Pero no eres el único, las expresiones de orden racial son la síntesis de que NO nos conocemos. Si bien las movilizaciones tienen motivos razonables, el caos en las calles surge de la asfixia entre nosotros mismos, cuando deberíamos organizarnos para exigir solución, gastamos tiempo en buscar alimentos, suspender clases, bloquear caminos descuidando la agricultura mientras el vandalismo que nunca descansa, aprovecha para su negocio saqueando, quitando sus productos a las señoras que se sientan a vender en calles de El Alto a título de cumplir lo aprobado en supuestas reuniones de juntas vecinales, además de otras destrucciones.
Por otro lado no pueden negar que existe dictadura sindical cuando no desarrollan otro método que supere al bloqueo para lograr objetivos. Si David venció a Goliat no fue con abuso de poderes, sino con uso certero de habilidad y estrategia, no es suerte. Se requiere pensar y aprender lecciones que nos deja la historia de los cercos a la ciudad, si bien hoy tenemos mejores herramientas como el celular, su uso con tanta mentira perjudica, hiere y maltrata el pensamiento colectivo.
Cuando no dejas comer a la gente tus verduras que produces, pierdes retrocediendo económica y políticamente, pero además favoreces el negocio de la agroindustria que, como en otras crisis hace llegar sus productos por aire, y muchas veces a título de «humanitario», el avión lo pagamos todos con plata pública pero la comida que transporta llega a los mercados a precios de libre oferta demanda. ESTO YA OCURRIÓ incluso en la pandemia.
El gobierno que hoy tenemos es producto de la decadencia en propuestas políticas, vacíos de liderazgo, los partidos que aparecen en las papeletas no representan a nadie y terminamos votando por el menos malo que de todas formas es malo. La demanda social no puede ser la renuncia de un presidente cuando no tenemos otro para poner en su lugar.
Lo que nos queda es formarnos políticamente en estos 5 años para presentar al país nueva gente capaz de administrar, no de reinar, de ADMINISTRAR, como ocurre en las comunidades rurales, donde el dirigente pone de su plata hasta para sus pasajes a la ciudad para hacer gestiones de su cargo que es rotativo como un pasanaco donde a todos les toca trabajar.

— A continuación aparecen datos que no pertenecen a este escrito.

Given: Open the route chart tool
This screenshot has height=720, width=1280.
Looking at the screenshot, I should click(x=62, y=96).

Mientras tanto, organicemos campo y ciudad, dejemos la guerra, NO somos enemigos, somos la misma sangre y vamos a seguir pariendo sociedad juntos como siempre en la misma casa.
El enemigo es el mal gobierno actual y anteriores, pero tenemos todavía democracia, no la alimentemos solo con pollo porque no deja razonar, sino más con propuesta, diversidad y estrategia.